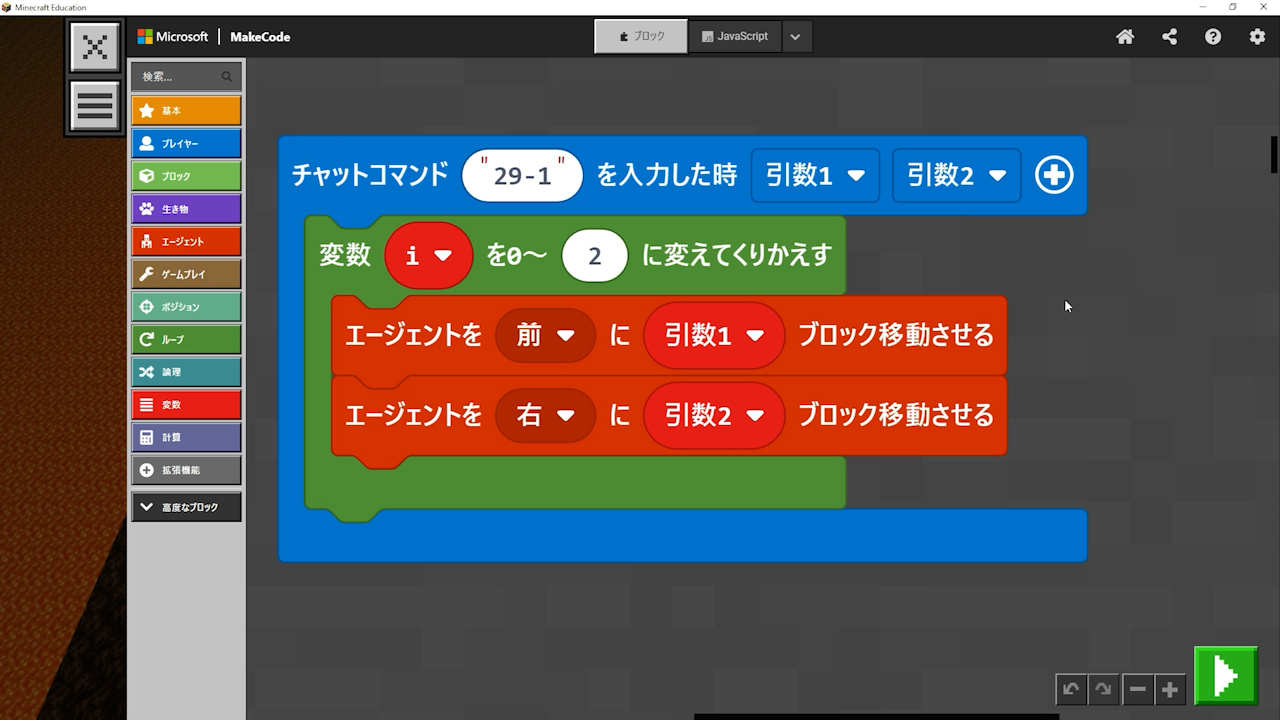Zoom in with the plus button

pos(1169,689)
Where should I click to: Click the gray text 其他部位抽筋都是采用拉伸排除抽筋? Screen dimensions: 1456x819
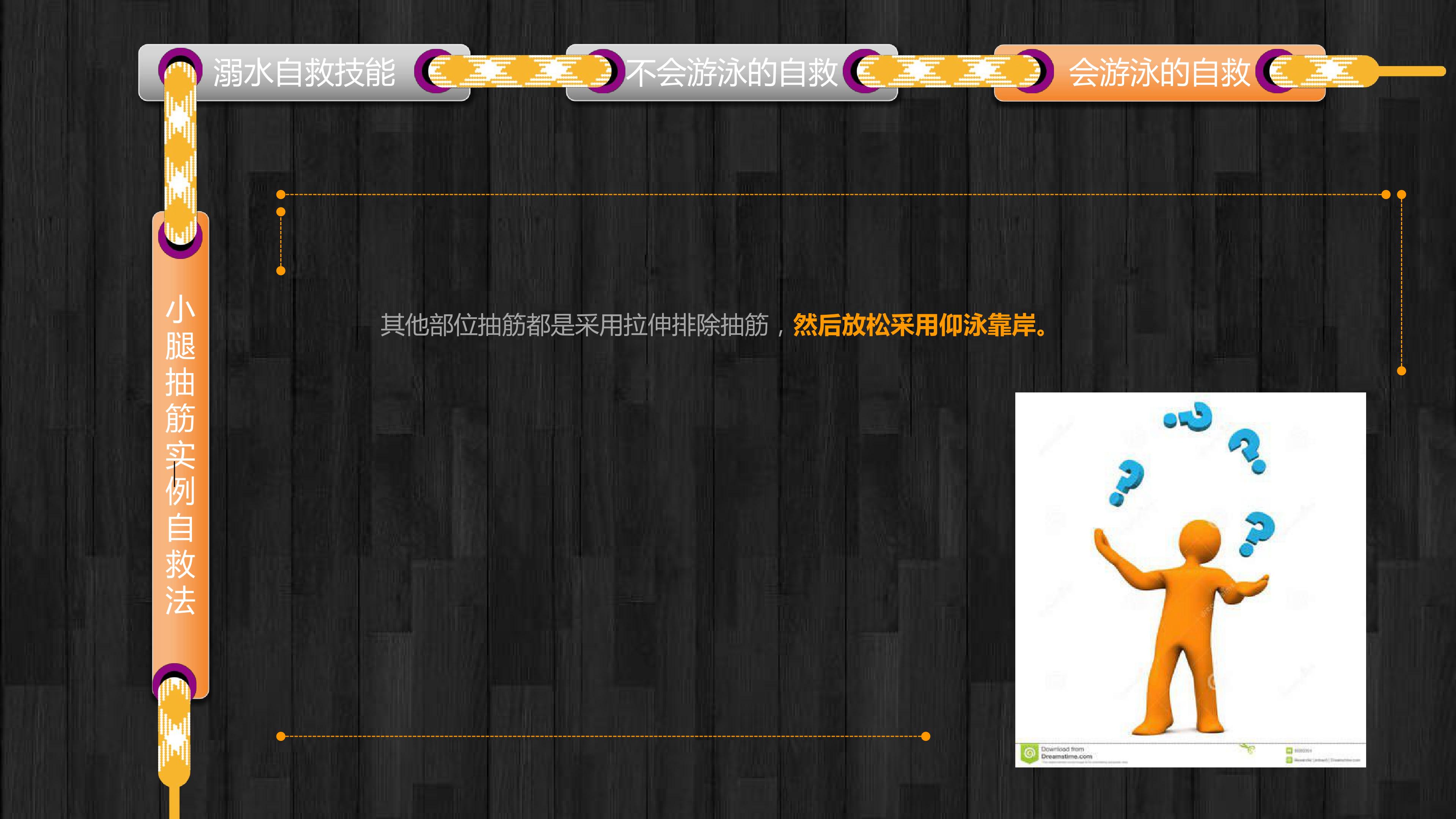pos(574,325)
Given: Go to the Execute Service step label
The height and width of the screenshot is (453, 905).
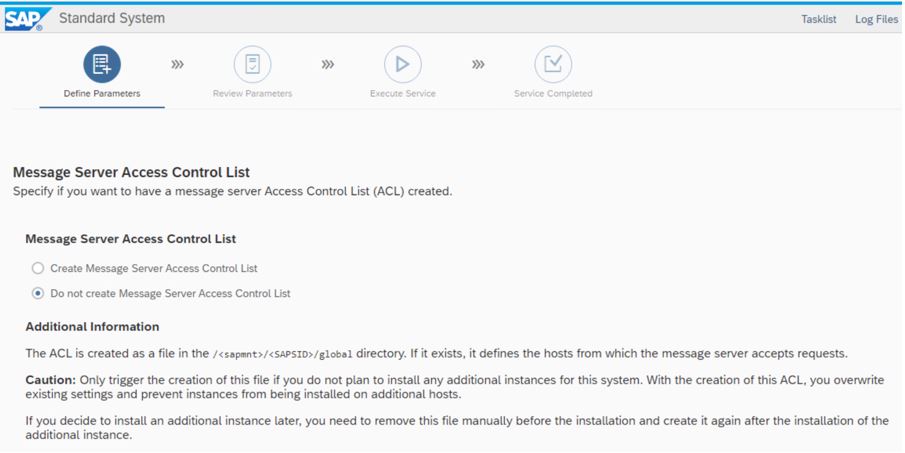Looking at the screenshot, I should 403,93.
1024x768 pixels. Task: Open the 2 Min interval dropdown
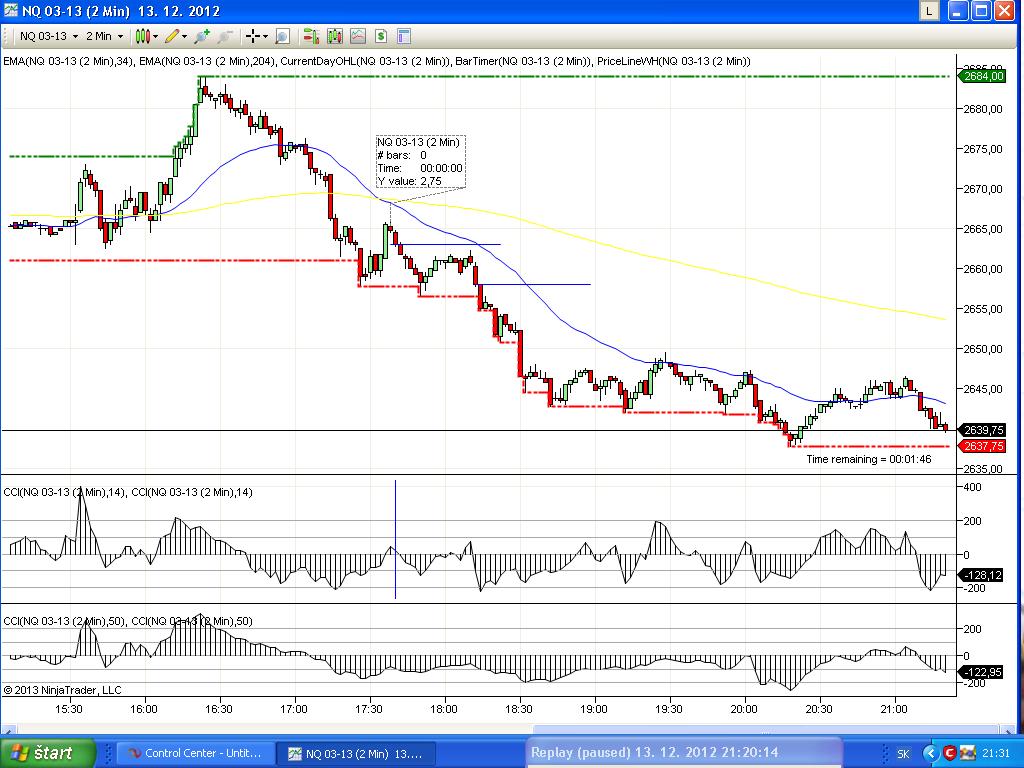[121, 37]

= = =

THE TASK
Retype the line containing "Where should I" and all lines after it through the end of the material, exactly and only those, leaving out pictures.

TASK SOLUTION
Where should I click to: Click the gray text 其他部位抽筋都是采用拉伸排除抽筋? Screen dimensions: 1456x819
pos(574,325)
Given: Go to the Execute Service step label
The height and width of the screenshot is (453, 905).
Looking at the screenshot, I should 403,93.
1024x768 pixels. Task: Open the 2 Min interval dropdown
[121, 37]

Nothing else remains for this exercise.